Annular pancreas is a rare congenital anomaly in which a ring of pancreatic tissue
encircles the second part of the duodenum [1]. Here we present the endoscopic findings in two patients with annular pancreas,
including the first endoscopic ultrasound (EUS) video to be published of the condition,
illustrating the pancreatic duct coursing around the duodenum.
Our first patient was a 70-year-old man who presented with severe anemia. Esophagogastroduodenoscopy
showed narrowing of the second part of the duodenum with ulceration and contact bleeding
([Fig. 1]). Biopsies did not reveal any malignancy or evidence of Helicobacter pylori infection. Abdominal computed tomography (CT) showed a ring of pancreas encircling
the duodenum ([Fig. 2]). The patient was discharged with a prescription for omeprazole. At follow-up more
than a year later, there was no outlet obstruction and the anemia had resolved. Magnetic
resonance imaging (MRI) confirmed the presence of annular pancreas ([Fig. 3]).
Fig. 1 Esophagogastroduodenoscopy in a 70-year-old man with severe anemia showing luminal
narrowing in the second part of the duodenum and a duodenal ulcer (arrow).
Fig. 2 Abdominal computed tomography (CT) scan of the same patient as in [Fig. 1]. The hypodense area depicts the pancreatic head (arrow) forming a ring around the
collapsed duodenum. Serial sections indicated that the hypodense area was in continuity
with the first part of the duodenum and did not represent a pancreatic lesion.
Fig. 3 Abdominal magnetic resonance (MR) image of the same patient as in [Fig. 1]. A ring of pancreas is seen encircling the second part of the duodenum (arrow).

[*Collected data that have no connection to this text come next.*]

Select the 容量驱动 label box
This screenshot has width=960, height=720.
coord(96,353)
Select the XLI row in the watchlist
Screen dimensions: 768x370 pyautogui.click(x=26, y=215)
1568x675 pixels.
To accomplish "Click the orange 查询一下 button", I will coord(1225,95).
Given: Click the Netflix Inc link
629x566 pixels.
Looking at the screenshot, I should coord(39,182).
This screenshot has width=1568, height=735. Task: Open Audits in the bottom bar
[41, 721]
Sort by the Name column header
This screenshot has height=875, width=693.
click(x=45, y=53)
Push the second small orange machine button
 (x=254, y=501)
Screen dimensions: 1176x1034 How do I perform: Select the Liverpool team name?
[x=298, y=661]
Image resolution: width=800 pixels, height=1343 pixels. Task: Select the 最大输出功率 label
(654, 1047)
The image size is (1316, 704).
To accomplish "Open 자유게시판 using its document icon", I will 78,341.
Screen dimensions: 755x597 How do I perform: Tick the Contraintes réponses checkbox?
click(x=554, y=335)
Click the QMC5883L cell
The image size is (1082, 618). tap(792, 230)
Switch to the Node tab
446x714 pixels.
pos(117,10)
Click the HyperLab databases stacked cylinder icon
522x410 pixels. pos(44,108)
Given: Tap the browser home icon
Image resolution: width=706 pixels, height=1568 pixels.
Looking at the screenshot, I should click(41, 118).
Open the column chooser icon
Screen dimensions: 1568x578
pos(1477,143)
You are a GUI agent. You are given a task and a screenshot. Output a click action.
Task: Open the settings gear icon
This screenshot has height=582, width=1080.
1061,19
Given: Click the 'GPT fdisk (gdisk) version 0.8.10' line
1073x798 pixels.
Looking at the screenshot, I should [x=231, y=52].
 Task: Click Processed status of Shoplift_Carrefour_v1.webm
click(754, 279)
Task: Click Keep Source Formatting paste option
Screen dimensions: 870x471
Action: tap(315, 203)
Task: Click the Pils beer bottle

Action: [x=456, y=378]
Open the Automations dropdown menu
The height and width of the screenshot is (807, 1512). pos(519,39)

Our second patient was a 59-year-old man with Ogilvie’s syndrome. Abdominal CT revealed
a 15-mm dilated common bile duct (CBD) along with dilated bowel loops. Liver function
tests were normal. Radial EUS evaluation of the biliary tree did not show any stone
or stricture, but the pancreas and pancreatic duct were seen encircling the second
part of the duodenum and merging with the distal CBD at the ampulla ([Fig. 4], [Video 1]). The dilated CBD was attributed to the annular pancreas.
Fig. 4 a, b Endoscopic ultrasound (EUS) view of the second part of the duodenum. The dilated
common bile duct (CBD) is seen lying medial to the portal vein (PV) and the pancreatic
parenchyma is encircling the transducer. The pancreatic duct (PD) is seen intermittently
coursing from the genu at 8 o’clock around the transducer in a counterclockwise fashion
to the 12 o’clock position (arrowheads).
Radial endoscopic ultrasound (EUS) (duodenum). The dilated common bile duct (CBD)
is seen medial to the portal vein (PV). Pancreatic parenchyma surrounds the duodenum
lumen with the hypoechoic pancreatic duct (PD) coursing from the genu at the PV, around
the transducer (counterclockwise direction) to 11 o’clock, where the CBD and ampulla
are located.
Annular pancreas was first described by Tiedemann in 1818 and named by Ecker in 1862
[2]. It results from the failure of the ventral anlage of the pancreas to rotate with
the duodenum during gestation. Symptomatic anemia and a dilated CBD are extremely
rare presentations of annular pancreas [3]
[4]. The diagnosis of this condition can be confirmed by EUS, CT, or MRI [5].